**TASKS FOR THIS EXERCISE**
• 1. Using the passage below about the merger of Interbay and Quest, decide whether each statement agrees with it. Answer yes or no for each, and quote the exact words of the passage that settle it.
(a) Cho had already considered a merger before Bartel brought it up.
(b) Quest takes over Interbay's building and land.
(c) Interbay's leadership voted unanimously to join Quest.
• 2. Write the next part of the passage below about the merger of Interbay and Quest, starting right after its last sentence.

**PAGE EXTRACT**
====
Bartel’s idea caught Cho by surprise. The idea “went underground” for a while, says Bartel, before eventually resurfacing with both churches’ leadership. Along the way, Bartel said, the decision to unite has been “bathed in prayer and tears.” 

“We’re more than humbled by this,” says Cho, who says the thought of a merger had not occurred to him before. “But when Ray came to me and asked about the possibility, I was pretty giddy. It seemed like a surreal conversation, like, ‘Has Ray had too much to drink this morning?’ ”

Looking from the outside, in this age of corporate mergers, maybe.

Quest assumes Interbay’s building and land. Cho will be senior pastor and, at least initially, preach at two of the three Sunday services, held at 9:30 a.m., 11 a.m., and 5 p.m. Bartel will begin  by preaching at least twice a month at the early service, the one the majority of Interbay’s people are expected to attend.

Bartel said it took a while for Interbay’s leadership to warm up to this idea of “giving themselves away” for the greater kingdom. After some initial resistance, Bartel said the final vote was 92 percent in favor of joining Quest.
====
**INFORMATION SUPPLIED**
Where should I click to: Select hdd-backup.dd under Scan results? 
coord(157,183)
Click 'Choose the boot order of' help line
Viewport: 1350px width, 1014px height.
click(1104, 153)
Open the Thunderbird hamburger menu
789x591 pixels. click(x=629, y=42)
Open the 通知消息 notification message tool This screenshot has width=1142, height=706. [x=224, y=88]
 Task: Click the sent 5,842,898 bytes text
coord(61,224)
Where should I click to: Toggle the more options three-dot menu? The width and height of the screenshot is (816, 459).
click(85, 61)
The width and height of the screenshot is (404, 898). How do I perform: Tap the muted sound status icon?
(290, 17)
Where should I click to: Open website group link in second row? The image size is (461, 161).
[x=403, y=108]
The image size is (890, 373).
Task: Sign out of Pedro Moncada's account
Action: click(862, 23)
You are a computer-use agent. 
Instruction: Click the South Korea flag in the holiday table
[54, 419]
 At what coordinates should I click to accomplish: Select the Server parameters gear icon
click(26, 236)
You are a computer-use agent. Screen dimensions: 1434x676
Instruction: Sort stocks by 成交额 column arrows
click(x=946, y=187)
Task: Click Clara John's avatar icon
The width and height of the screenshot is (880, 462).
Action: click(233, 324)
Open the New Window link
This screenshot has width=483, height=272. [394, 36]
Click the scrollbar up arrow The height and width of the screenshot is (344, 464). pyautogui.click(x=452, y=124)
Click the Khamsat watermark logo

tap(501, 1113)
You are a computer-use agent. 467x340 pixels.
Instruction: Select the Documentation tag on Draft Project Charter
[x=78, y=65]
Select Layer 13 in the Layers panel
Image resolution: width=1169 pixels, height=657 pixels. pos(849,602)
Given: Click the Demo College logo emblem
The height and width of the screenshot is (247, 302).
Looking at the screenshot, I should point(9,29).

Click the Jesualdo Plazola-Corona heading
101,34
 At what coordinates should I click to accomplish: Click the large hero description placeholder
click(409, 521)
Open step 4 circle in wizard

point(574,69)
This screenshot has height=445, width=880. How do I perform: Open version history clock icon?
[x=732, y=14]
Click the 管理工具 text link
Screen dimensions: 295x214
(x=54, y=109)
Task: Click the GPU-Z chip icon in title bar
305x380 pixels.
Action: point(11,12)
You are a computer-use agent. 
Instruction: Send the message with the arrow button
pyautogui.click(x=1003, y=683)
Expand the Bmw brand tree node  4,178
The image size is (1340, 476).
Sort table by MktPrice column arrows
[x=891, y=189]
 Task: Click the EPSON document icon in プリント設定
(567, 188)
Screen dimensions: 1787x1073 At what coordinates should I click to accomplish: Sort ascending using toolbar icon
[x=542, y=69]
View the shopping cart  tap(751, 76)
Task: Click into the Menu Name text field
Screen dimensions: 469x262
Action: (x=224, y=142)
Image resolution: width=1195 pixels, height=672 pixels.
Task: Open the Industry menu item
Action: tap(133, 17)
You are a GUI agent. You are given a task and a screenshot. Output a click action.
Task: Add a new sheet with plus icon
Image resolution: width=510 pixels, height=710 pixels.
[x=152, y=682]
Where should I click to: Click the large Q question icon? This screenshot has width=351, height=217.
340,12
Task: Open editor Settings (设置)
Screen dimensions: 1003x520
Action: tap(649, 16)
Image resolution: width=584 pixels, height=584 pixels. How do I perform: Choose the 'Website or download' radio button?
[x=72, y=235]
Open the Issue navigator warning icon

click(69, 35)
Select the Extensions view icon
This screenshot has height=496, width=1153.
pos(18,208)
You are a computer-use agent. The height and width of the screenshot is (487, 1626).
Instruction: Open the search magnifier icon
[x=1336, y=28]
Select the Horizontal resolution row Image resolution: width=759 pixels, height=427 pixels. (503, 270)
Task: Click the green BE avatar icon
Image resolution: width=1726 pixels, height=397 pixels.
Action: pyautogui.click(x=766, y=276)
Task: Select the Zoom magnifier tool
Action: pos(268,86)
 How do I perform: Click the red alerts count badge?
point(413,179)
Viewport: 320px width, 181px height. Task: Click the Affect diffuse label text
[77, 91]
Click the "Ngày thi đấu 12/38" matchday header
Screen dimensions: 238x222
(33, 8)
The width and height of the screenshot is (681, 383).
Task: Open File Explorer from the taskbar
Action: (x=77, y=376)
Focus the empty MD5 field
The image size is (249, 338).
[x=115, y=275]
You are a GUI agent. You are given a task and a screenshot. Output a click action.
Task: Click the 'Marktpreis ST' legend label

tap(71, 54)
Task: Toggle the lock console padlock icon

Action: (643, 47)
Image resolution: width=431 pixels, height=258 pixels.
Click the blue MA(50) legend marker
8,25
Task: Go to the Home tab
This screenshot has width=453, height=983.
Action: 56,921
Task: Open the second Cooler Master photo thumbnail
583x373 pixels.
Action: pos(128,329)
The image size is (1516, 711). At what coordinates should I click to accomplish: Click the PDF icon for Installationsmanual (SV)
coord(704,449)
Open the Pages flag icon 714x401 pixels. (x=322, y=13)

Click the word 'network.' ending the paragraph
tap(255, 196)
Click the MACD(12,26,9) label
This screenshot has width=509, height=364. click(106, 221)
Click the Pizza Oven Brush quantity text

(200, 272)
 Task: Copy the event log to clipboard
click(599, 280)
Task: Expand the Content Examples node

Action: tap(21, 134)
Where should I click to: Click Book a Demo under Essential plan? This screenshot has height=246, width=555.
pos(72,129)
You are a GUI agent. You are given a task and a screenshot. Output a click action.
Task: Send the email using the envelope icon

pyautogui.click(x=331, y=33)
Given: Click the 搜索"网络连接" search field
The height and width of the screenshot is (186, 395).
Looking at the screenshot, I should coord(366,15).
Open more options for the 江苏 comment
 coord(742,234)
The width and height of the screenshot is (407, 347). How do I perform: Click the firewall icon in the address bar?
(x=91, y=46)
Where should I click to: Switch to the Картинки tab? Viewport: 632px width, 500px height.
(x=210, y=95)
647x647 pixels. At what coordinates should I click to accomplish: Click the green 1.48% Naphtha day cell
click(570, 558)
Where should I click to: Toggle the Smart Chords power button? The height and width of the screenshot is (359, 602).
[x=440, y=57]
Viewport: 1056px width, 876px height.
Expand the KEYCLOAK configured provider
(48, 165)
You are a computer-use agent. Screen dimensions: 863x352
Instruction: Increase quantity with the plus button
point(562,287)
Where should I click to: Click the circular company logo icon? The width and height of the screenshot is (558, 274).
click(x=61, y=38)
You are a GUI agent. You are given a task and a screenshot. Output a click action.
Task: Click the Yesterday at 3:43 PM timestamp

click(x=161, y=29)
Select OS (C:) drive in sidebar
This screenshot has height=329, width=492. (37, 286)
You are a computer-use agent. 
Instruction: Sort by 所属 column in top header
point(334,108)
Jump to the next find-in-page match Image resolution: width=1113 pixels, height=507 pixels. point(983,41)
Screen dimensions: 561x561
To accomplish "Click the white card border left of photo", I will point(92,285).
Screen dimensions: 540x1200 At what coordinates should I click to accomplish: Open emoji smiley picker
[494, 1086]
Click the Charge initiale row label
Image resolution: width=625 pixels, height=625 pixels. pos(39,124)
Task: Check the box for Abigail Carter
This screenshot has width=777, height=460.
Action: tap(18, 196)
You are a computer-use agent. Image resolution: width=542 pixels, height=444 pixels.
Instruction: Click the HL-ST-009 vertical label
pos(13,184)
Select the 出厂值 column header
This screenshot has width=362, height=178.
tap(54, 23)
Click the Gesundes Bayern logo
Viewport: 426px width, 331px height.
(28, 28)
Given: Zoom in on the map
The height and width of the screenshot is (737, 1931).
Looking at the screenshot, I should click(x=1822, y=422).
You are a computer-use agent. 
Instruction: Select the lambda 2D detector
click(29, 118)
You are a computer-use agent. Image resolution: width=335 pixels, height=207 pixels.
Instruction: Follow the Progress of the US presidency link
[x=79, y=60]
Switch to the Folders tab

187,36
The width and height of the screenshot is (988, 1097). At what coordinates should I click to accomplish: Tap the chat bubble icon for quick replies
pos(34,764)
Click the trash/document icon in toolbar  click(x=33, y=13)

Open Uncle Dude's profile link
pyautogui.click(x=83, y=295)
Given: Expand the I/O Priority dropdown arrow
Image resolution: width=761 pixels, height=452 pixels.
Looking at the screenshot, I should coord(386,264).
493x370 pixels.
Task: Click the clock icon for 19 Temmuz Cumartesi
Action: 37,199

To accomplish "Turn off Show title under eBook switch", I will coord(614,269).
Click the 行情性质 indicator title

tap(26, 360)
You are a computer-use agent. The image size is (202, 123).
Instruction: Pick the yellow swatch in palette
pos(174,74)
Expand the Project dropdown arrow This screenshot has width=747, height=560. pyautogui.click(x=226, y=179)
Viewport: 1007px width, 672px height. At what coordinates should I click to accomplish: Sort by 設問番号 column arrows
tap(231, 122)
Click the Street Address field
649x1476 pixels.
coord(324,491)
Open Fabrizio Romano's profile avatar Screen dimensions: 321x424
====
**EXPECTED RESULTS**
• 1.
(a) No: "the thought of a merger had not occurred to him before."
(b) Yes: "Quest assumes Interbay’s building and land."
(c) No: "the final vote was 92 percent in favor of joining Quest."

• 2.
Still, change is not easy. Worship services will be held in Interbay’s sanctuary, where there are plans to replace pews with chairs for increased seating capacity.

“Letting go of some of the familiar  things...is painful,” Bartel says. “But it’s been a very slow, deliberate, prayerful process—not forced. This is God’s timing, not ours.”

Bartel says that the two congregations complement each other. “We’re really partnering with Quest to enhance what they already do well,” he says, “not to diminish the momentum they already have, but rather to add our gifts, resources, and experience to what they already have. It’s the two coming together and producing something on behalf of the kingdom that is unimaginably beautiful.”

Life-giving wisdom
Interbay began as a church plant of First Covenant Church in Seattle and was chartered in 1954 with fifty-one members, many of whom were in their twenties and thirties. Some of those  members are now in their seventies and eighties and are preparing to do what First Covenant did for them more than fifty years ago. “It is in the same spirit now that we have the opportunity to do what they did,” says Bartel.

Cho says that many younger members of Quest have been hoping their church would develop into a multigenerational congregation. “One of the main reasons people leave Quest,” he  says, “is they tell me, ‘You guys are too young. I’ve been dying for some older people who can speak their life wisdom to me.’ They long for this generational experience. You can’t fabricate that.”

Cho is brimming with optimism about the church’s future in reaching Seattle, and is amazed by where the partnership between Quest and Interbay has led. He remembers vividly the  day he knocked on Interbay’s door and Bartel walked out and said, “How are you? Have you seen the warehouse?”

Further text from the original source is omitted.